- [Required work]
Word for word, transcribe every line from the one holding "Task: Open table list preferences gear" through the end of the records, but not the pictures.

[[ Data to process, beginning ]]

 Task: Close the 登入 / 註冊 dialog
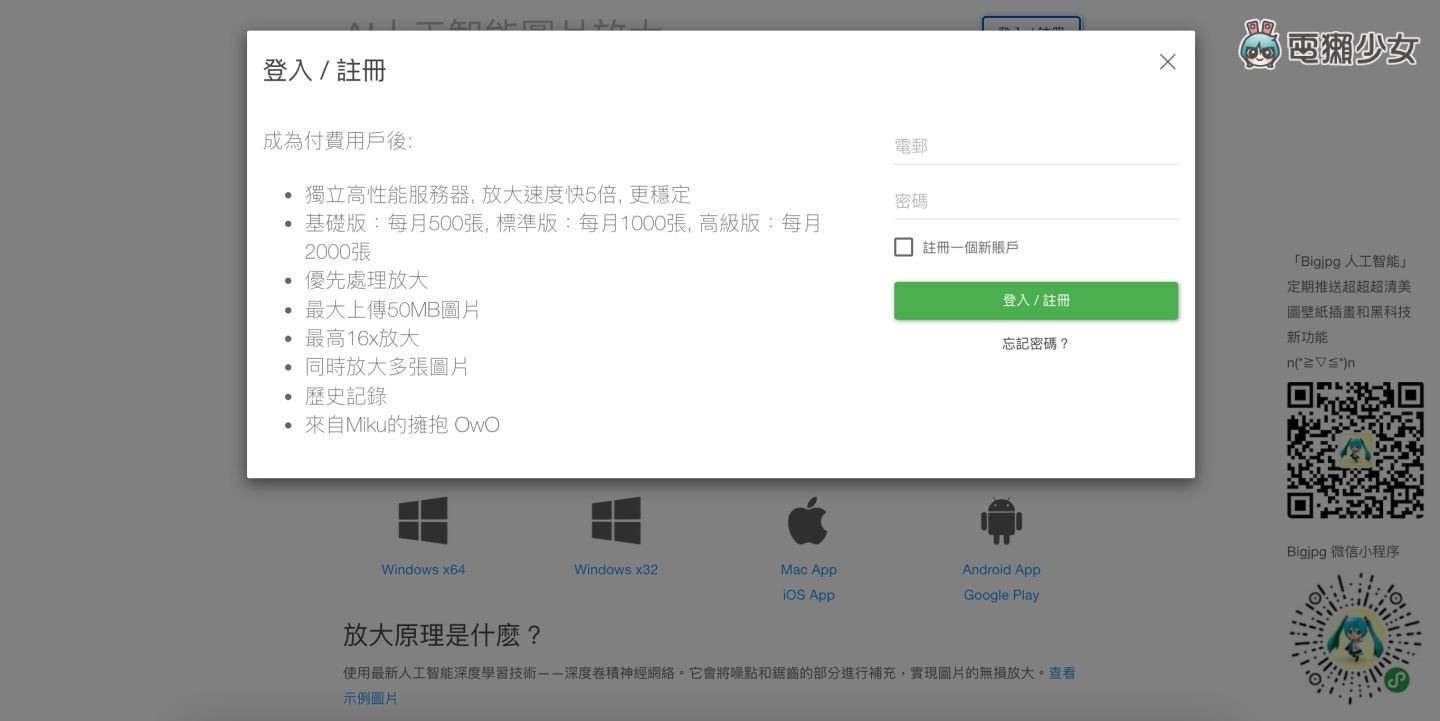[1167, 62]
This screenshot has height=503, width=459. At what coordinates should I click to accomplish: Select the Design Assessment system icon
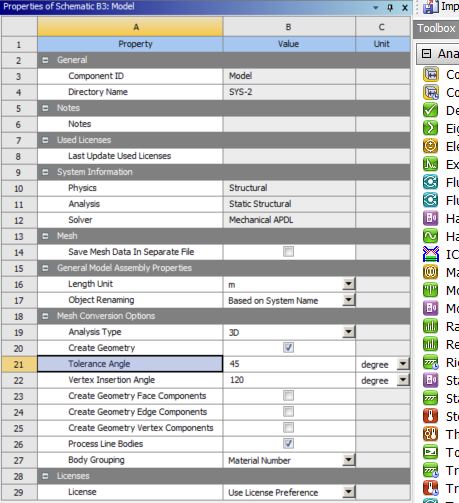click(x=430, y=110)
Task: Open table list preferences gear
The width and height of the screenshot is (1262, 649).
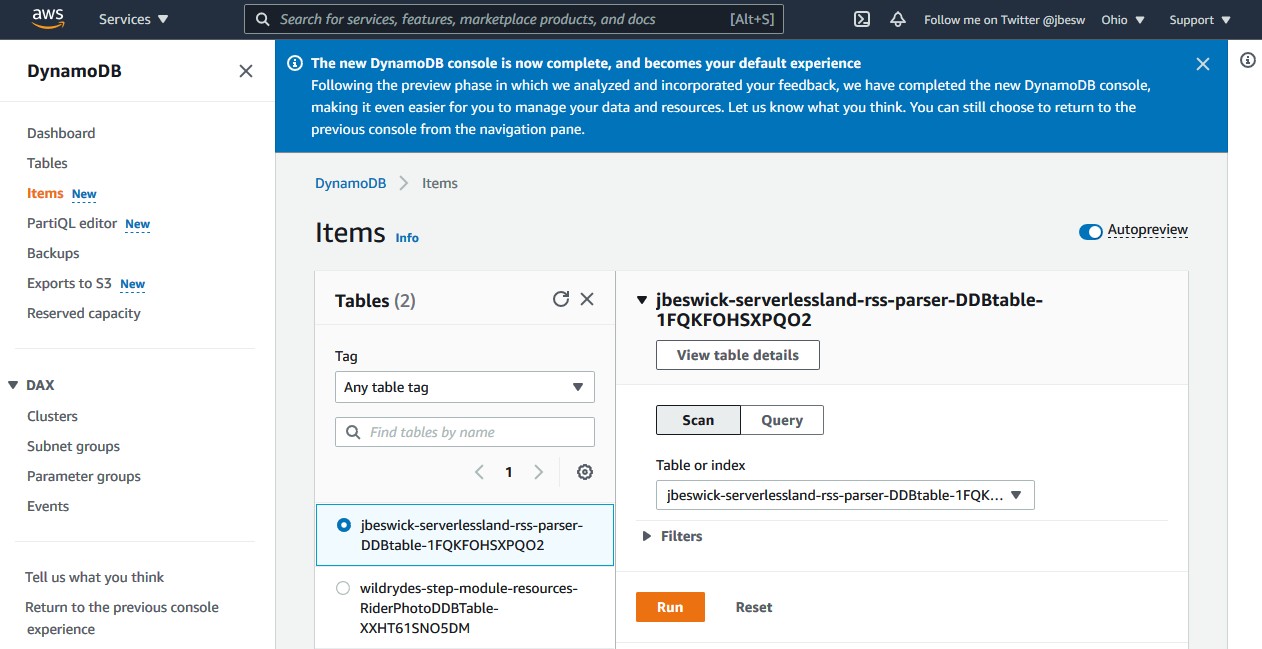Action: pos(585,472)
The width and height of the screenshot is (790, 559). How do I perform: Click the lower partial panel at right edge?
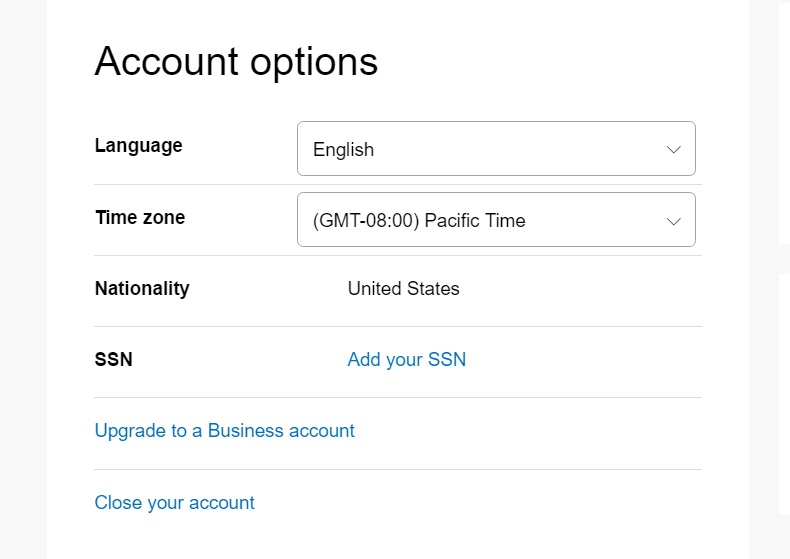784,390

[[ Data to process, end ]]

- [Solution to the problem]
Task: Open table list preferences gear
The width and height of the screenshot is (1262, 649).
Action: pos(585,472)
The width and height of the screenshot is (790, 559). How do I perform: Click the lower partial panel at right edge?
784,390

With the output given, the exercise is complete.